Background
Hideo Yamashita was born on May 21, 1899 in Tokyo, Japan.
秀夫 山下
Hideo Yamashita was born on May 21, 1899 in Tokyo, Japan.
Hideo Yamashita graduated from Tokyo Imperial University (now the University of Tokyo) with a Bachelor of Science degree in electrical engineering in 1923.
Immediately after the graduation, Hideo Yamashita was appointed as a lecturer of the faculty of electrical engineering of the university. He became an associate professor in 1924.
In February 1938, Hideo Yamashita received a doctor's degree in engineering from the university, and two months later became a professor there. Prior to this, Yamashita spent one and half years in Europe and the US, mostly at MIT. His research interest changed after this to calculating machines, spurred by the need for them at the Bureau of Statistics of the Japanese government. Unfortunately, Yamashita did not give any particular name to the machines. Several machines built following his design were generally called "statistical machines of the Yamashita type."
Hideo Yamashita became involved in the international aspects of computing in 1951, when UNESCO developed a plan to install a large-scale computer to be shared by all the nations of the world. UNESCO held an international meeting to reach a treaty for this purpose in Paris in November 1951. Japan was invited, although she was not quite independent, being still under occupation. The Japanese government appointed Tohru Hagiwara of the Foreign Office as its representative, and named Yamashita as his adviser. The meeting agreed to establish an International Computation Centre in Rome.
After the meeting in Paris in 1951, Yamashita visited the universities and laboratories working on computers in Europe and the US as the very first Japanese ever to have such an opportunity. The information he brought back to Japan and the news of PICC spurred interest in computers at the Academic Congress of Japan, which resulted in its launching the Tokyo Automatic Computer TAC) Project at the University of Tokyo in 1952. TAC, a vacuum tube computer, was finally completed in 1959.

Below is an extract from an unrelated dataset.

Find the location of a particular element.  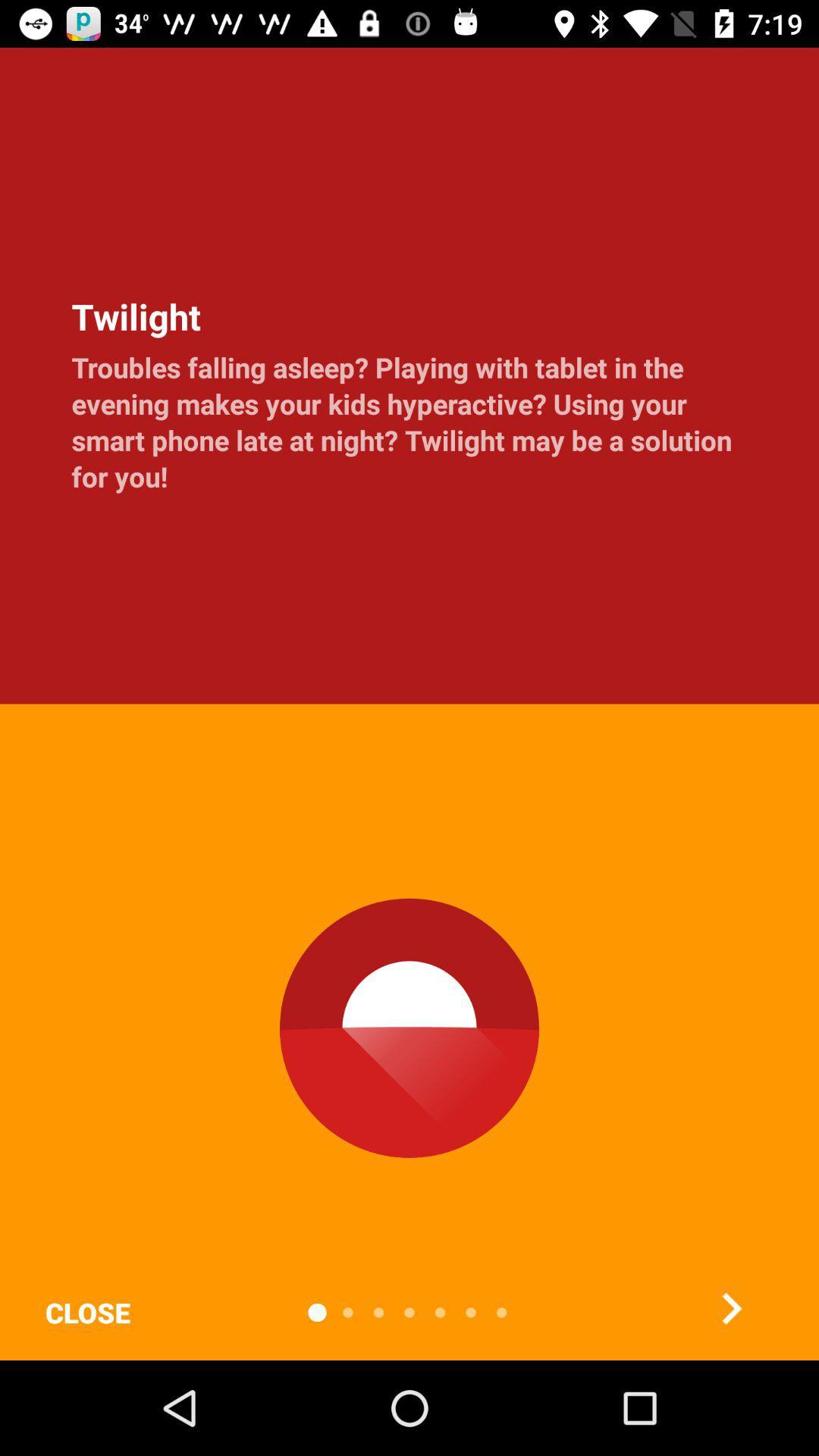

item at the bottom right corner is located at coordinates (730, 1307).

Hideo Yamashita was also active in the managing committee for the first international conference on information processing sponsored by UNESCO and held in Paris in June 1959. The conference was a success. It was UNESCO's policy to only trigger something, and if it was found worth continuing, somebody else had to run it. Auerbach proposed to establish the International Federation of Information Processing (IFIP), an international society of societies, to hold international conferences. This proposal was accepted by 12 nations including Japan, which Yamashita represented, and the IFIP came into existence on January 1, 1960. It has been holding a congress every two to three years since 1959. Yamashita had a problem, since Japan did not then have any appropriate national society to participate in the IFIP. In collaboration with Hiroshi Wada, then the head of the Electronics Division of the Electrotechnical Laboratory of the Japanese government (now professor emeritus of Seikei University), Yamashita founded the Information Processing Society of Japan in 1960, and was elected its first president.
Hideo Yamashita published many distinguished papers in the field of electric machinery in his early days. In the field of computing he published a very informative 20-page survey paper in 1954 based on his visits to various universities and laboratories in Europe and the US after the Paris meeting of 1951 for the ICC treaty. He was the editor-in-chief for Handbook of Electronic Computers published by Korona-sha in 1960.
After his retirement from the University of Tokyo in 1960, Hideo Yamashita taught at Toyo University until 1975.
Hideo Yamashita was a professor emeritus of both the University of Tokyo and Toyo University, and an honorary member of the Information Processing Society of Japan, the Institute of Electrical Engineers of Japan, the Institute of Applied Physics of Japan, and the IEEE. He was also a member of the Japan Academy.